❁✿✾ 落 花 流 水 小 噺 ✾✿❁︎/イケメン戦国
第5章 掌中の珠 後編
「母上、ここへはけーきとやらを買いに来たのですか?」
「うん、こっちでは生まれ日のお祝いにケーキを食べるっていう習慣があってね。ケーキにろうそくを立てて、生まれ日の人が吹き消すの」
「く、食い物にろうそくを……?珍妙な習慣ですね……」
「じゃあちちうえがふーってする?」
「そうだよ。ちなみにろうそくはろうそくでも、臣くんが想像してるのとはかなり違うかな」
誕生日の祝いにケーキを食べる、というよりケーキにろうそくを立てる方が光臣には衝撃的であったらしい。理解し難い、と言わんばかりに眉根を寄せて難しい顔をした少年の横で、光鴇が首を傾げた。光秀がろうそくを吹き消している場面を想像して笑みを零し、凪が笑いながら肯定する。

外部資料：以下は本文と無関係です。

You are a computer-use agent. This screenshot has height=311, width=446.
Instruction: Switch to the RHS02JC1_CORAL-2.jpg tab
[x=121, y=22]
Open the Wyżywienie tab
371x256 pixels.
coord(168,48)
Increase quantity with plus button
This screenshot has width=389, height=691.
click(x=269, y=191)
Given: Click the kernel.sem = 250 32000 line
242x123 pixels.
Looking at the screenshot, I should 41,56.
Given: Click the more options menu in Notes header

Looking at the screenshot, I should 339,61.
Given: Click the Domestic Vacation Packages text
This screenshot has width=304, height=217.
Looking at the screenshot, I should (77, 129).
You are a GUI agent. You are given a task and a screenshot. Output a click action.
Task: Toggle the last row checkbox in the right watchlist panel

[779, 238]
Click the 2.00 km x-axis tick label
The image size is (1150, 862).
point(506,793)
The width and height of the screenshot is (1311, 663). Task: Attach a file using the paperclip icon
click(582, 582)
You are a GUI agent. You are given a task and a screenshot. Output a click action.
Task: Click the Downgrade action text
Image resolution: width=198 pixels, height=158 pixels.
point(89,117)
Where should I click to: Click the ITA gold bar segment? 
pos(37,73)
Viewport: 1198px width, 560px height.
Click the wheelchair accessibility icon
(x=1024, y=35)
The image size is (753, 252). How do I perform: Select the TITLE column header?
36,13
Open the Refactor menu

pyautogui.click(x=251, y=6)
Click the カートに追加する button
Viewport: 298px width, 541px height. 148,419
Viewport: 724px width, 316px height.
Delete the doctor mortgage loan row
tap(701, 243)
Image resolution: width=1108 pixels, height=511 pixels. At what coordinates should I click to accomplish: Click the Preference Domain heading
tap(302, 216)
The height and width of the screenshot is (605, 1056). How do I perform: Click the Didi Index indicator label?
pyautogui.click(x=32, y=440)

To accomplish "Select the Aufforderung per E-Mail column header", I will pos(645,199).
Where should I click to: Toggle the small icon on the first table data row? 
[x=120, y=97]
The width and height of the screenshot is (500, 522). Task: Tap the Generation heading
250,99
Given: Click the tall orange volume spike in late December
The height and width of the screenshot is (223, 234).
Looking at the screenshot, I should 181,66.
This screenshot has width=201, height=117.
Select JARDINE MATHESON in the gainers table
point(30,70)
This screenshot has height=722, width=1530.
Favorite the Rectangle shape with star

(乱世ではどうしてもケーキって材料の問題で作るの難しいから、今までは何とかホットケーキとかで代用して来たけど、実際ろうそくとか吹き消すのは初めてだな。楽しみ……!)
「明智様、プレートのご確認をお願い致します」
「はい」
「ときもぷれーと、みたい!」
「じゃあ抱っこしてあげるね」
店員に呼ばれて振り返ると、光鴇がとんと跳ねてねだる。赤子の頃に比べれば随分と重くなった光鴇の成長を顕著に感じつつ抱き上げると、店員が差し出すプレートを見えるようにしてやった。ココア色のチョコレートプレートには、ホワイトチョコのペンで指定通りの文字が書かれている。横から光臣もそれを覗き込むと、感心した様子で目を瞬かせていた。
「なんてかいてあるの?」
「光秀さん、お誕生日おめでとうって書いてあるんだよ。……でもこれだと私からだけのメッセージになっちゃいそうだね……うーん」
「何か追加されますか?」
「とき、ちちうえ、おめでとうってかいてほしい!」
光秀さん、と書いてしまうと自分一人だけのメッセージに見えると悩む凪に対し、店員が気を利かせて問いかけて来た。そうすればすぐに光鴇が反応を示し、光臣が目を瞠る。